As to reseeding, that is of course a wonderful thing.  Most of my lettuce, all of my arugula, some of my tomatoes, some barley, some sorghum-sudangrass, even a few marigolds I got to enjoy this year without planting this year -- they all came up from seeds that overwintered in the ground.  The only thing I did was allow them to go to seed and not pull them out.  And of course that's not counting the leeks, chives, onions, garlic, rosemary, etc., that were not annuals.

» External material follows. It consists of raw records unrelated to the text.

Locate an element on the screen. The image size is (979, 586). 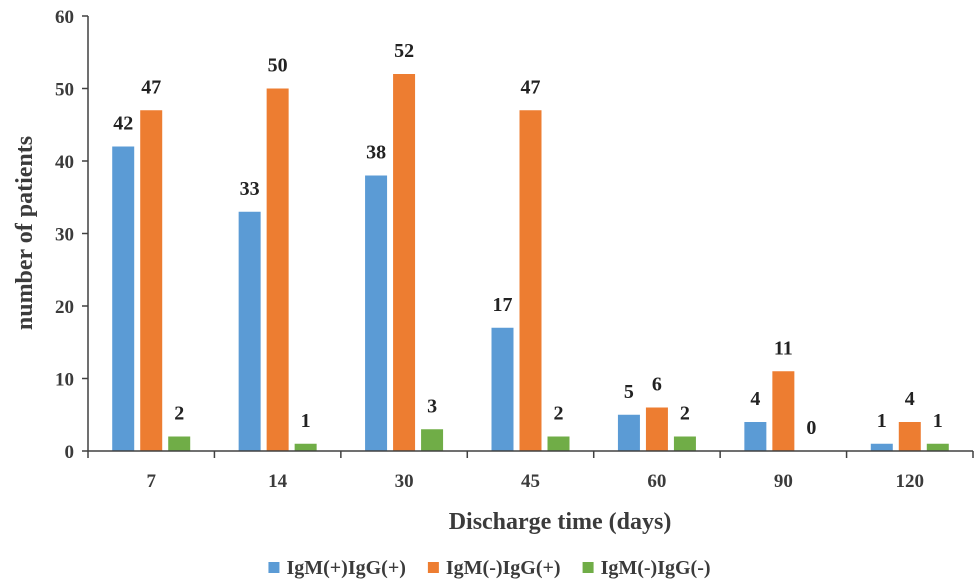
x-axis-title: Discharge time (days) is located at coordinates (560, 522).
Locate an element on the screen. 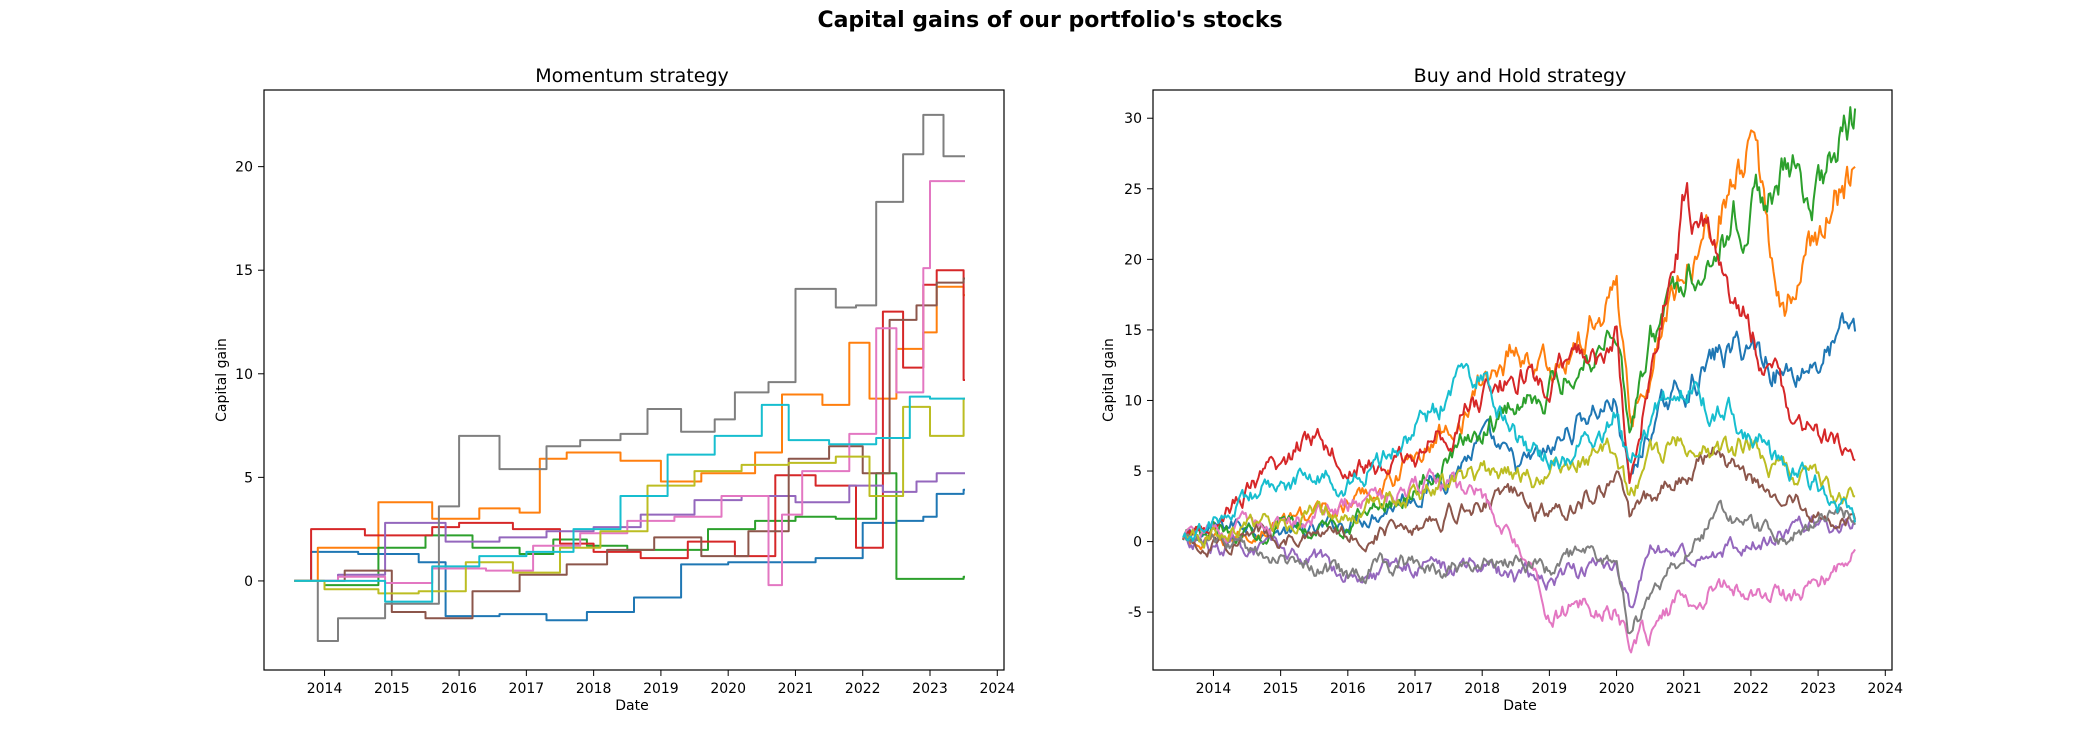  figure-title: Capital gains of our portfolio's stocks is located at coordinates (1050, 20).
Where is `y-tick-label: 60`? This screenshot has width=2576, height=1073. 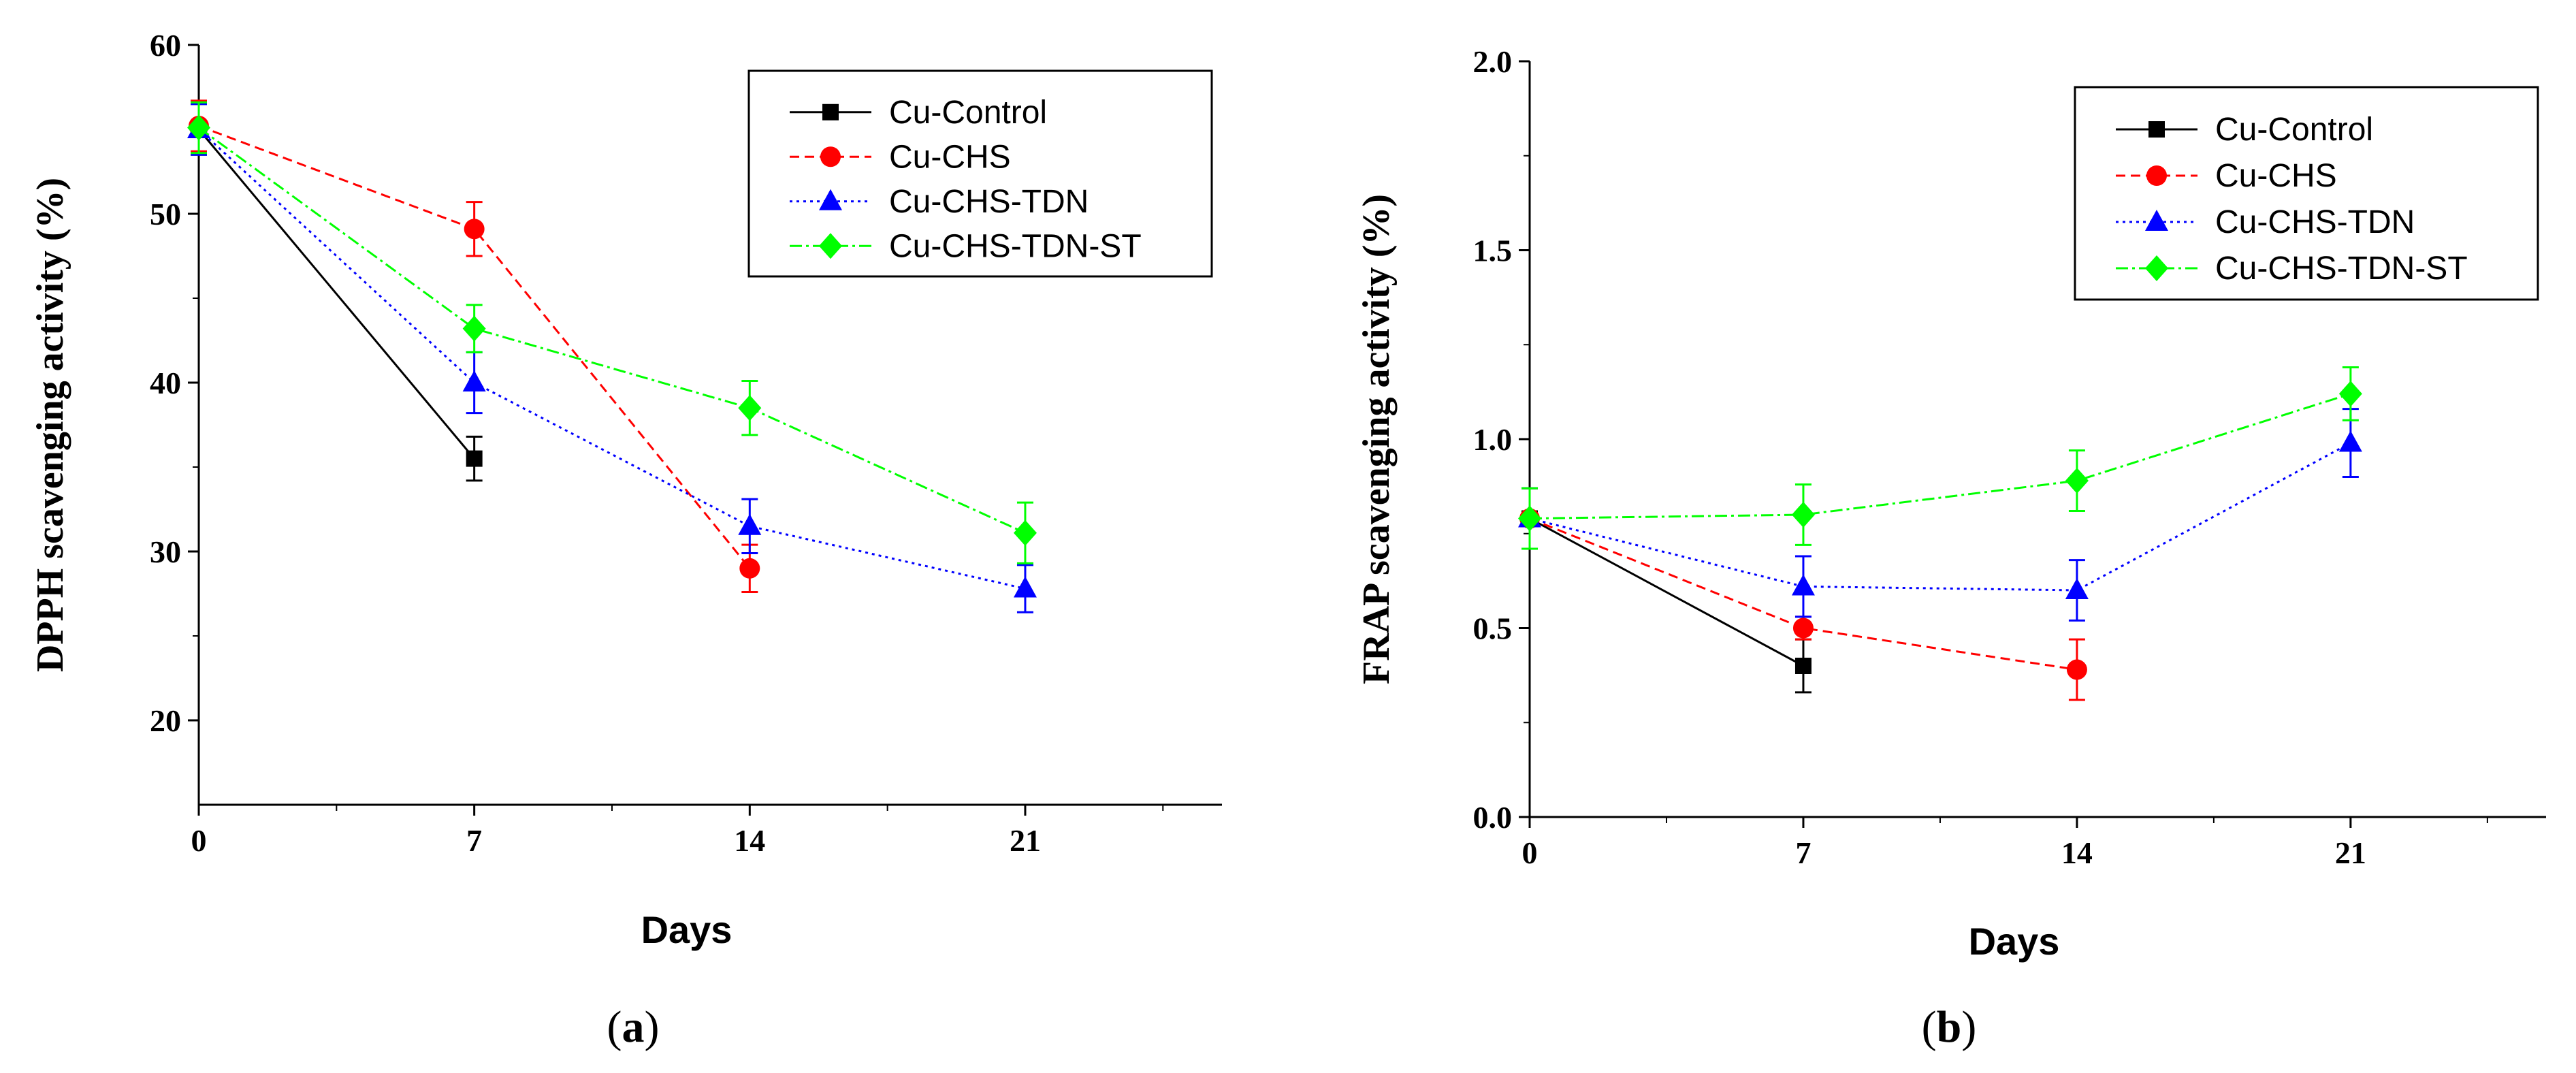 y-tick-label: 60 is located at coordinates (166, 46).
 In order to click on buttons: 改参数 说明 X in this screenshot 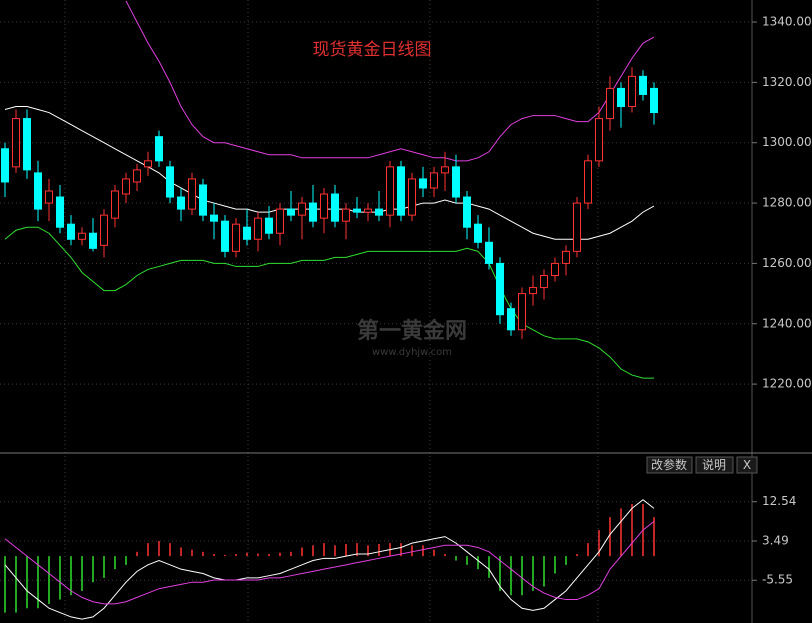, I will do `click(702, 465)`.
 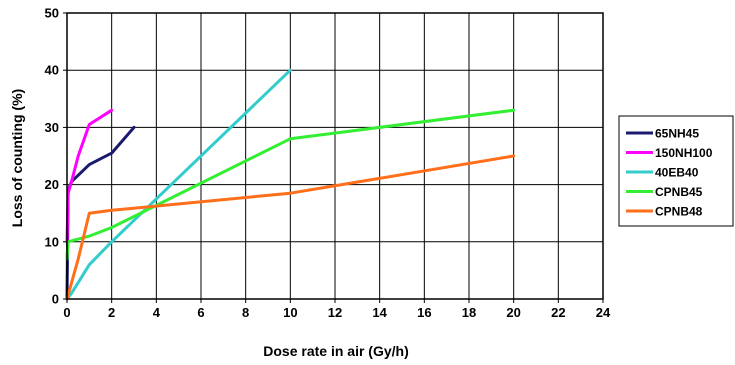 What do you see at coordinates (679, 192) in the screenshot?
I see `legend-label: CPNB45` at bounding box center [679, 192].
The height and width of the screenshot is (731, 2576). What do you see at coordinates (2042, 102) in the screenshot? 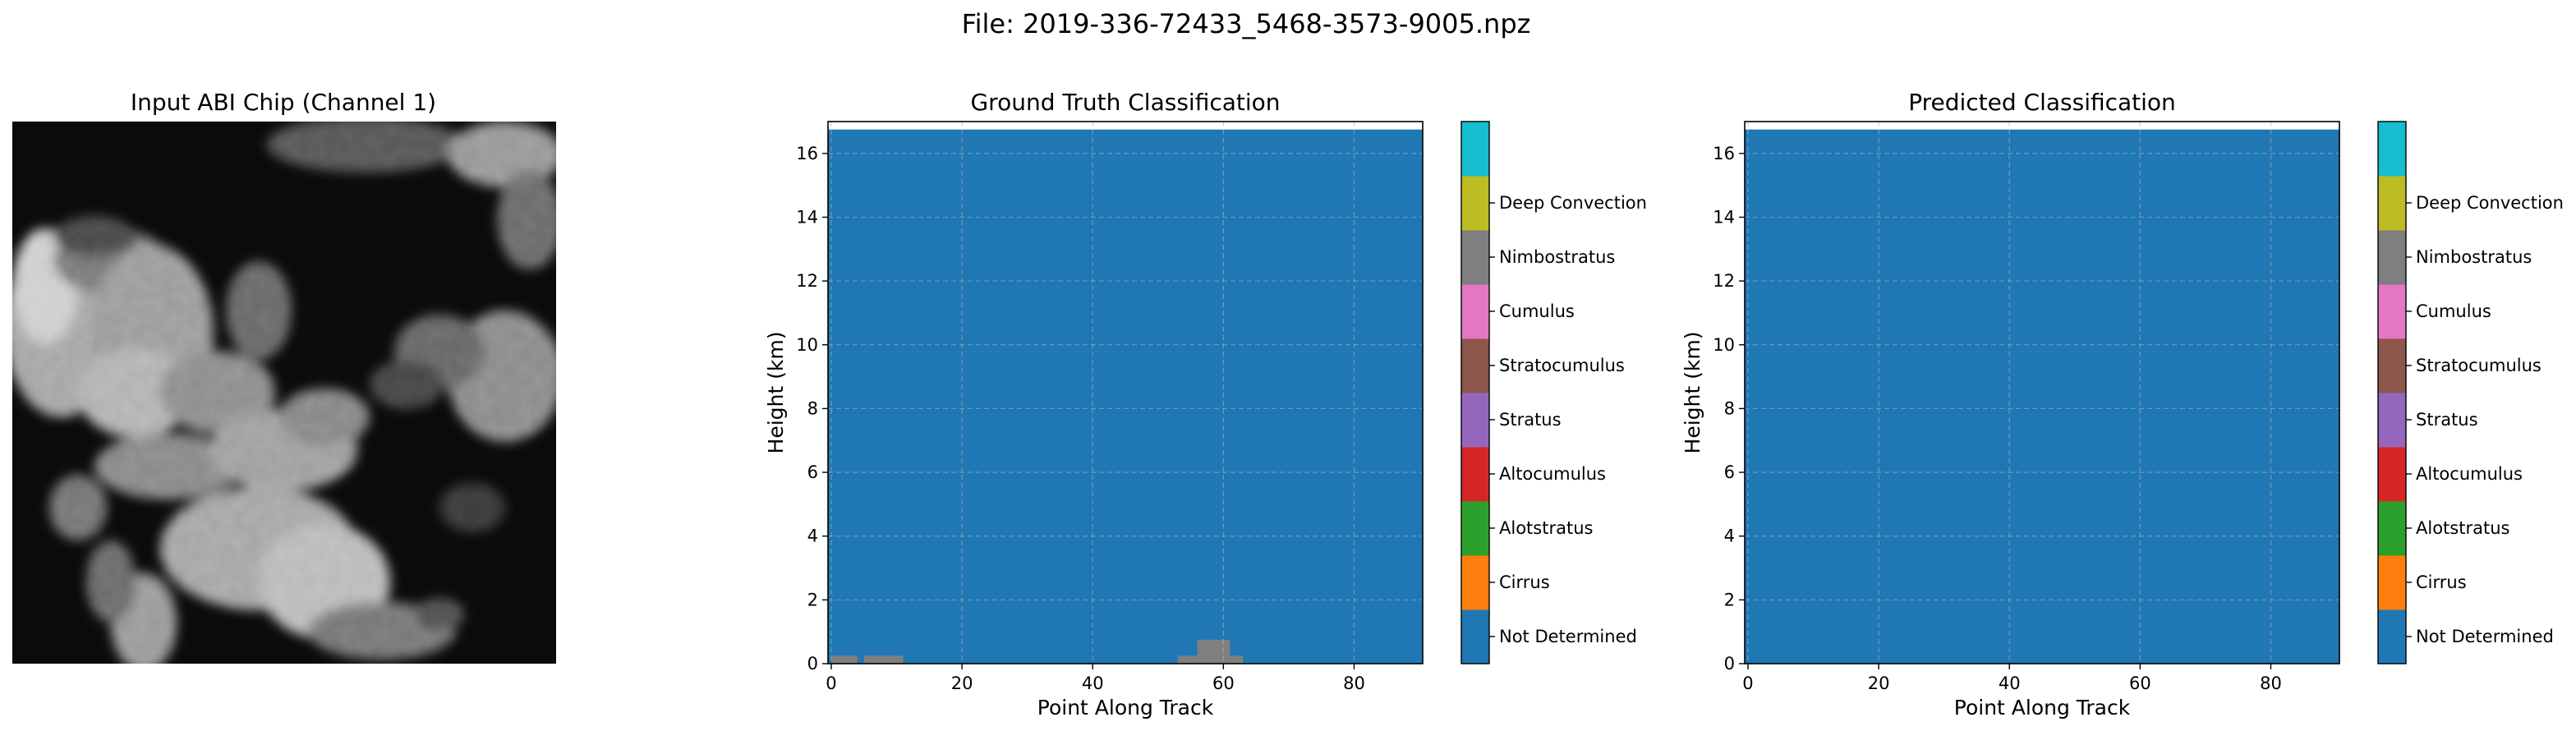
I see `chart-title: Predicted Classification` at bounding box center [2042, 102].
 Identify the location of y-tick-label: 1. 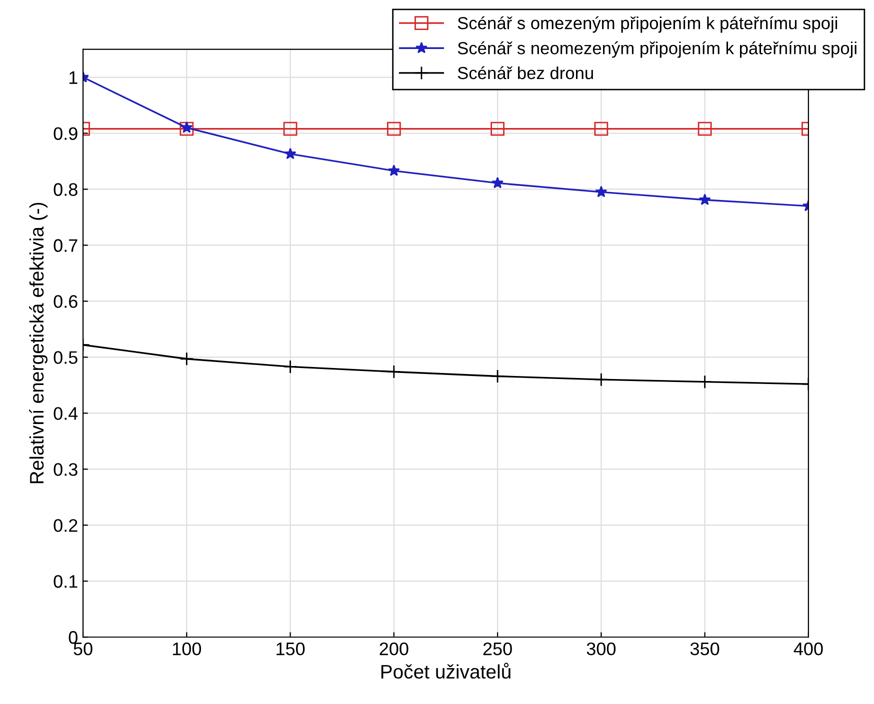
(74, 78).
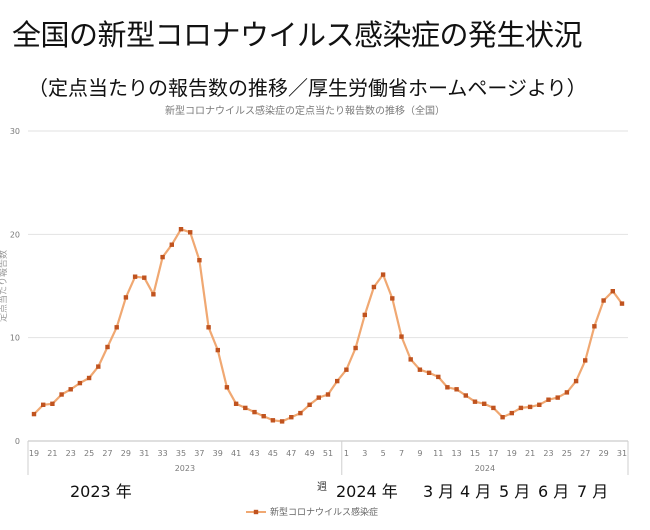 The height and width of the screenshot is (530, 650). Describe the element at coordinates (291, 454) in the screenshot. I see `x-tick-label: 47` at that location.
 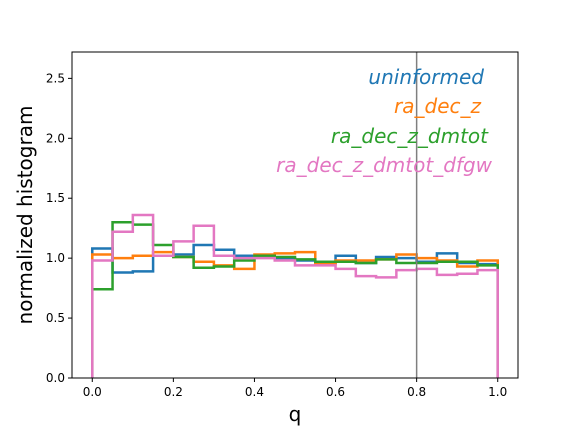 What do you see at coordinates (498, 392) in the screenshot?
I see `x-tick-label: 1.0` at bounding box center [498, 392].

Thank you for your kind words.  They mean a lot.
Title: Re: Vision Statement for the' 'Stead
Post by: Petty Tyrant on November 17, 2013, 03:28:55 PM
And thank you JDW for the interesting info without unknown insider jargon. As we move into really getting things done and unplugging, you are an invaluable asset.

Eddie,
Those streetlight poles would look cool, grab em I reckon. As you have a front end loader, you can set up a V shape on the front to rest the top of pole in dig the hole next to the bottom end then strap or chain around the pole into the V slot on the loader, slowly lift up the end, then drive forward slowly and the base end should fall into the hole and then drive forward until it is upright held in place by your raised loader. Check with long level and cement into place. You DO NOT want to hire a crane, that is very costly.

On your solar experiments, heres something Ive learned. The more volts = less current = greater efficiency is the best way to go, plus having more grunt on tap when you want it.

see below the blue 24V are about 1/3 cost as the yellow 12V next to them but do the job fine  all week so far and that includes, WAECO 80L fridge and laptop at night, and running cement mixer and angle grinder and drill during the day on the weekend. They are also 1/3 the weight so could fit in the trunk of a car or if take out backseat in the back. I mention that because Lithium batts are lighter but twice the price and dont last forever, so those can be used for home uses and then later to get more years of life out of an EV with permanent magnet brushless motor.
Title: Re: Vision Statement for the' 'Stead
Post by: Eddie on November 18, 2013, 10:39:53 AM
I like 24 volts too, UB. Less voltage drop using smaller diameter wiring, which is cheaper. 12Volts is fine for an RV or a bug-out system with very short wiring runs, but the further the panels are from the load (like appliances)  the more unwieldy a 12V system gets. Remember the Cali guy with the fridge I showed you? He had to use welding cable to run the fridge off his 12V system. The run was maybe 30-40 ft.

I bought some 4/0 cable today. It was nearly $12 a foot. I actually am going to spend more on wiring my portable bug-out system than what I paid for the panels. Un-fuckin'-believable, actually. If I had time I'd scavenge used wire from somewhere. ( I am buying extra wire so I can run the bug-out system at 12 OR 24 Volts DC into the charge controller. With the MPPT controller, either is allowed, and I thought I'd show both ways.)

There will be video for the SUN site and here, eventually. Maybe in a couple of weeks.